Eric Friedler

Regisseur • Drehbuchautor • Redakteur

Leben & Werk

Eric Friedler, geboren am 20.06.1971  in Sydney, Australien, arbeitete vor seinem Wechsel zum NDR im Jahr 2002 als Redakteur und Reporter, u.a. für das Politmagazin „Report“(SWR). Als Redakteur hat er für die ARD seitdem etliche preisgekrönte Dokumentar-, Spiel- und Fernsehfilme entwickelt und betreut. 2011 übernahm er die Leitung der Abteilung Sonderprojekte für Dokumentarfilm und Dokudrama beim NDR. Er wurde als Regisseur vielfach national und international ausgezeichnet, so u.a. mehrfach mit dem Grimme-Preis, dem Deutschen Fernsehpreis und dem Hanns-Joachim-Friedrichs-Preis.

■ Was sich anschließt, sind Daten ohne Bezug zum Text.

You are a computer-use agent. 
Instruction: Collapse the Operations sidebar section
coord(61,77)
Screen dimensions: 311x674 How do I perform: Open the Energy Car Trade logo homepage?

Große internationale und nationale Beachtung fanden u.a seine Regiearbeiten wie „Das Schweigen der Quandts (u.a. ausgezeichnet mit dem Deutschen Fernsehpreis und dem Hanns Joachim Friedrichs Preis und zahlreichen nationalen und internationalen Nominierungen); der Film „Aghet – Ein Völkermord“ (u.a. ausgezeichnet mit dem Grimme Preis, dem Deutschen Fernsehpreis, dem Robert Geisendörfer Preis, der World Gold Medal des New York Film Festivals und zahlreichen nationalen und internationalen Nominierungen); „Der Sturz – Honeckers Ende“ (ausgezeichnet u.a. mit der World Gold Medal des New York Film Festivals und zahlreichen nationalen und internationalen Nominierungen wie z.B. der Prix Europa); „Ein Deutscher Boxer“ (ausgezeichnet u.a mit dem Grimme Preis und zahlreichen nationalen und internationalen Nominierungen, wie dem Deutschen Fernsehpreis); „The Voice of Peace“ – der Traum des Abie Nathan“ (ausgezeichnet u.a. mit drei Grimme Preisen, dem Grand Prix International URTI du Documentaire d´Auteur, einer Banff Festival Nominierung sowie einer Deutschen Fernsehpreis-Nominierung); der Film „Das Mädchen – Was geschah mit Elisabeth K.“ (ausgezeichnet u.a. mit dem Gold Special Jury Award des Filmfestivals Houston sowie zahlreichen nationalen und internationalen Nominierungen, wie dem Grimme Preis einer Nominierung der Deutschen Akademie für Fernsehen); 2016 wurde der Film „Der Clown“ sowohl vom Grimme Preis als auch vom Deutscher Fernsehpreis angefordert und wird zur Zeit auf zahlreichen internationalen Festivals gezeigt.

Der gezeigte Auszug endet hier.